Abstract—The science of image processing, helps t to
recognize the human gesture for general life applications.
For example, observing the gesture of a driver when he/she
is driving and alerting him/her when in sleepy mood will be
quite useful. Human gestures can be identified by observing
the different movements of eyes, mouth, nose and hands.
The face is a rich source of information about human
behavior. The proposed method will recognize the facial
expression from a well captured image. The approach for
Facial Expression Recognition System is based on PCA and
Neural Network. For any Facial Expression Recognition, it
is necessary to extract the features of face that can be
possibly used to detect the expression. For Feature
Extraction the Principal Component Analysis will be used.
After extracting the features the eigenvectors will be
generated this will be further fed into the Neural Network
for Expression Recognition. The paper briefly describes the
schemes for selecting the image and then processing the
image to recognize the expressions.
Index Terms— Eigen faces Eigen Vector, Eigen Value,
Neural Network, Back Propagation, Facial Expression
Recognition System, FERS.
I. INTRODUCTION
FACIAL expression is one of the most powerful,
natural, and immediate means for human beings to communicate
expression of their emotions and intentions. The face can
express emotion sooner than people verbalize or even realize
their feelings. The need for reliable recognition and
identification of facial users is obvious.

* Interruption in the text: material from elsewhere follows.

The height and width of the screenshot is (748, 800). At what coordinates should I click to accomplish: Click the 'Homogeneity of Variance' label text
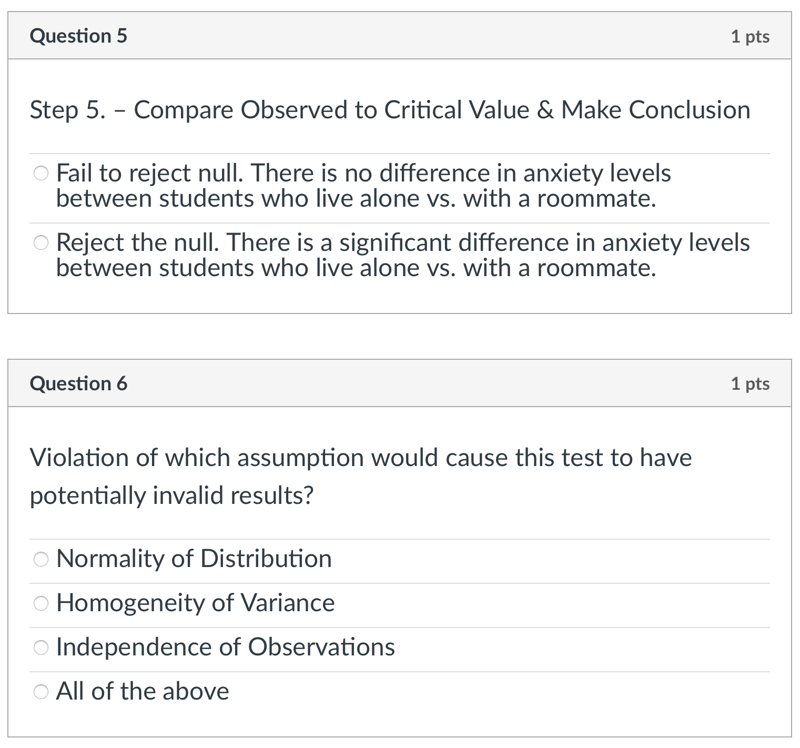pyautogui.click(x=196, y=603)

Mehrabian[11] pointed out that 7% of human communication
information is communicated by linguistic language (verbal
part), 38% by paralanguage (vocal part) and 55% by facial
expression. Therefore facial expressions are the most important
information for emotions perception in face to face
communication. For classifying facial expressions into different
categories, it is necessary to extract important facial features
which contribute in identifying proper and particular
expressions. Recognition and classification of human facial
expression by computer is an important issue to develop
automatic facial expression recognition system in vision
community. Further facial expressions can be ambiguous. They
have several possible interpretations. Facial expression
recognition should not be confused with human emotion
recognition as is often done in computer vision. Facial
expression recognition deals with classification of facial motion
and facial feature deformation in to abstract classes that are
purely based on visual information.
In this paper, we proposed a computational model of
facial expression recognition, which is fast, reasonably simple,
and accurate. The proposed approaches have advantages over
the other face recognition schemes in its speed and simplicity,
learning capacity and relative insensitivity to small or gradual
changes in the face image.
The method of facial Expression Recognition System
consists of four components: input image, image processing,
component analysis or feature selection and Expression
Recognition. Image processing consists of scaling and image
rendering to prepare the face for expression recognition. The
process of expression recognition involves processing images by
extracting the facial features, and then using an algorithm to
identify the expressions made based on the movements of the
feature made. The working of project can be understood by the
diagram as shown in Fig1. In the Figure there are total 5
modules. The Input image, Image Preprocessing, Feature
Extraction (Using the PCA algorithm), Classification (Using the
Backpropagation Neural Network algorithm) and output.